STPs could perhaps be described as the next step on from Cancer Vanguards in the overarching ambition to shape new models of care and to provide a blueprint for NHS organisations to encourage innovation and use of new branded medicines.

These Cancer Vanguards are one of the real positives that have fallen out of the NHS Five Year Forward View, notes Robert Duncombe, director of pharmacy at The Christie NHS Foundation Trust.

Jointly led by three provider organisations – The Christie NHS Foundation Trust in Manchester, The Royal Marsden NHS Foundation Trust and the London Hospitals NHS Foundation Trust – the Vanguard’s lofty ambition is to jointly find ways to improve cancer care.

One such approach came with the ‘Pharma Challenge’ – an invitation to drug companies to submit proposals that would improve the availability and delivery of cancer medicines. This led to 39 proposals from 22 companies, which were judged by a panel of chief pharmacists, nurses, clinicians, health science and other professionals, says Duncombe, with a ‘Pharma Challenge 2’ now being considered. “There is clearly an appetite to work more closely together to deliver novel ways to optimise use of medicines,” he reveals.

From the first ‘Pharma Challenge’ has stemmed a partnership with Amgen to find the most efficient out-of-hospital administration of Xgeva (denosumab) in advanced breast cancer, while Sandoz has proposed an education and engagement programme with healthcare professionals around the use of biosimilars in oncology.

In addition, Merck KGaA and QuintilesIMS joined forces and won a Pharma Challenge bid to contribute data surrounding real-world evidence, drug usage, patient level costing and patient experience to extend the capabilities of the Vanguard in colorectal cancer.

“These insights will help make medicines optimisation an integral part of routine practice and will enable the NHS to transform the colorectal cancer patient pathway to improve clinical outcomes and patient experience,” says Kneen.

Biosimilar uptake

Certainly, the rise and rise of biosimilars was hot on the lips of attendees at the Summit, with speaker Neil Betteridge, co-chair of the chronic pain policy coalition, saying they offer a ‘win-win’ opportunity in terms of access to medicines. However, he cautions, the benefits will only be realised if patients are brought on board.

Denmark is a good example in this scenario. Although biosimilar infliximab achieved a high level of penetration in the treatment of inflammatory disease, the tough approach taken by the healthcare system had a detrimental effect on patients’ relationships with clinicians.

Having implemented a mandatory switch from the more expensive originator Remicade (infliximab) to biosimilar infliximab to cull costs, Betteridge says, “Many patient groups felt their precious relationship with healthcare professionals was put at risk.”

Here, in the UK, biosimilars hardly get a mention in the Next Steps on the Five Year Forward View, although it does note that they will fall under the remit of Regional Medicines Optimisation Committees – alongside a plethora of other responsibilities including improving prescribing in care homes, reducing medicines wastage, and increasing use of generics.

As a result, says Betteridge, there are a number of questions that need to be answered around what happens as these newer and cheaper biosimilars come to market. Will patients be “switched and switched” each time a new biosimilar emerges? he asks.

These are issues that must be handled sensitively, particularly as biosimilars are clinically proven to be as safe and effective as the originator, yet produce no additional benefits. In this respect, he says, patients may not always be convinced that they should receive a cheaper drug solely for altruistic reasons, such as saving the NHS money.
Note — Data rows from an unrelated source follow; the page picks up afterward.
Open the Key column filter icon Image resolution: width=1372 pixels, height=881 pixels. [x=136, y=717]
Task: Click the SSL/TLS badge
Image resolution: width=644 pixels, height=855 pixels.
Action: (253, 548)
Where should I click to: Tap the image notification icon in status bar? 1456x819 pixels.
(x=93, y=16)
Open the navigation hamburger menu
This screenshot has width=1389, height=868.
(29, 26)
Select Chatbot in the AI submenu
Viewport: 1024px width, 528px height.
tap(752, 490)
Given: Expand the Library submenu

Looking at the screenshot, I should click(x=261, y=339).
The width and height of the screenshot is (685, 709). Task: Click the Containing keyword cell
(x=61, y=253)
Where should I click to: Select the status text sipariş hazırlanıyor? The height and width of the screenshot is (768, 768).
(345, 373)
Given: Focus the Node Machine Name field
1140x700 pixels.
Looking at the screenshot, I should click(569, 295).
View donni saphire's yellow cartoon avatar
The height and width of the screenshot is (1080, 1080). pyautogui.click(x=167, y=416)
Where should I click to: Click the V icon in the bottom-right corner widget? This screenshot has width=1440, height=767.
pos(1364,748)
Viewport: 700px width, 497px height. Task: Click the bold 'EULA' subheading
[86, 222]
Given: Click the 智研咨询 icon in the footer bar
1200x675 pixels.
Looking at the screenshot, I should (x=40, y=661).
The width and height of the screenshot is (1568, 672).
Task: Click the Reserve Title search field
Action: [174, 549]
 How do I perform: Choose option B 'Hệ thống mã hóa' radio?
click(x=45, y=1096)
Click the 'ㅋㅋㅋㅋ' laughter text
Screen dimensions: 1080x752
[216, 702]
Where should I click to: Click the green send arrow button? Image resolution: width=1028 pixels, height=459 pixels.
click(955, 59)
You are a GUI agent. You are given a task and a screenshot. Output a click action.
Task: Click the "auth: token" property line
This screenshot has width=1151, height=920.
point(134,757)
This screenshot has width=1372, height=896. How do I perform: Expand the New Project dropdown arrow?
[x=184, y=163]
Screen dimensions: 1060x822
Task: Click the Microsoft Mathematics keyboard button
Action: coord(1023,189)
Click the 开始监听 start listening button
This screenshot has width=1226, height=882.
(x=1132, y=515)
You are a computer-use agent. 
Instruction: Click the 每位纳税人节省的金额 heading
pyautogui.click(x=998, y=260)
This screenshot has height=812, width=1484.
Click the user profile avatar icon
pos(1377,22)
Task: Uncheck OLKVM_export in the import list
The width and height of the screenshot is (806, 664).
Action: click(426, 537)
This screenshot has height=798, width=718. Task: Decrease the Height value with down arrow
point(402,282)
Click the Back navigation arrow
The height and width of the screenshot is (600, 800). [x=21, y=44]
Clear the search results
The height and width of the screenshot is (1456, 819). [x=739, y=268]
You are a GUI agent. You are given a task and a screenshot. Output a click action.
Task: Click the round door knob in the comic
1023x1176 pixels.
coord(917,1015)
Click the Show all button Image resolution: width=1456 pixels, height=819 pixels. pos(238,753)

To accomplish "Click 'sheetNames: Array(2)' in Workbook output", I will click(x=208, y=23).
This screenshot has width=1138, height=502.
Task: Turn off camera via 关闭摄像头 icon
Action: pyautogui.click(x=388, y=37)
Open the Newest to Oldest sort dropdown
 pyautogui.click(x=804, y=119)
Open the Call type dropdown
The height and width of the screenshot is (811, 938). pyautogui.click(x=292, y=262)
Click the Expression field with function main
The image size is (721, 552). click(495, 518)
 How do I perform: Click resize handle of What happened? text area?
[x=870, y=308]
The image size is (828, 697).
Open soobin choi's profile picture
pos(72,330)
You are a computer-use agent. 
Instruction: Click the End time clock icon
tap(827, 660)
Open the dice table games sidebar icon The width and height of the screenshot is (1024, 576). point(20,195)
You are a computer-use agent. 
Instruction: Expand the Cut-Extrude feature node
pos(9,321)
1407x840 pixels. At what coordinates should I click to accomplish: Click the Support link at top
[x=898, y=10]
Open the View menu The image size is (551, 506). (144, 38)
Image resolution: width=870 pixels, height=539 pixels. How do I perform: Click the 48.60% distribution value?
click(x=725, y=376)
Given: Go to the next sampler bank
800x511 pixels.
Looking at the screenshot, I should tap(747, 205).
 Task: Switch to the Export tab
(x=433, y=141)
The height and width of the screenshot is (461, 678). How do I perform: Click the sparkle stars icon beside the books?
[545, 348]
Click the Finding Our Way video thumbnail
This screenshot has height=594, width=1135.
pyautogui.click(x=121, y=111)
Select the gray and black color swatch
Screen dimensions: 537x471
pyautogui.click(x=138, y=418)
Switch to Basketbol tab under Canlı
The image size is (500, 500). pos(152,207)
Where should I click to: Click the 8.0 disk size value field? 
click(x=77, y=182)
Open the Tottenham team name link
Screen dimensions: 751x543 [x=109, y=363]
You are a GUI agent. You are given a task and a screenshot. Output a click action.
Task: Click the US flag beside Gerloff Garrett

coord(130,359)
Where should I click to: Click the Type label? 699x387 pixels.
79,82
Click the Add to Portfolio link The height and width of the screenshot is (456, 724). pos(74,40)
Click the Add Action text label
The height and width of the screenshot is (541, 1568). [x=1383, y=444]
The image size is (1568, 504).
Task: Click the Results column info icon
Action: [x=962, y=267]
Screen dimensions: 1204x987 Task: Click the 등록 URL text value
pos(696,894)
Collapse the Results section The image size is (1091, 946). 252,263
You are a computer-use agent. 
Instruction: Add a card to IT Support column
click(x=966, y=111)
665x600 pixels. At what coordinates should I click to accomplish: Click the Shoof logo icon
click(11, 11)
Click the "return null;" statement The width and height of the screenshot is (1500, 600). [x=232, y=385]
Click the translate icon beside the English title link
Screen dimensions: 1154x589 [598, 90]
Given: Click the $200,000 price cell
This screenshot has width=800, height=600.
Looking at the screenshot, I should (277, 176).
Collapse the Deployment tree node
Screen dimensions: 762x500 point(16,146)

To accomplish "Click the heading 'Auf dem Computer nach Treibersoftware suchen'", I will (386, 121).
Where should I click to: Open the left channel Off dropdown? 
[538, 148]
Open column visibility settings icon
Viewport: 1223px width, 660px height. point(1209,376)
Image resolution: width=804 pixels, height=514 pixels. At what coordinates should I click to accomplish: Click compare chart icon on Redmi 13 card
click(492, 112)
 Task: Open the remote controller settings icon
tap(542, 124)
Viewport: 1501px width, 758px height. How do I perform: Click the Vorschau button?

“(The patients) are doing a favour for someone else, but they are taking all the risk,” warns Betteridge.

Galloway is right to be downbeat about the bigger picture regarding market access in the UK – the machinery of the NHS is working against pharma companies that wish to bring novel medicines to patients.

Even in a testing and challenging environment, innovation can flourish and there are organisations and individuals within the life science industry who are working in partnership to improve and save patient lives.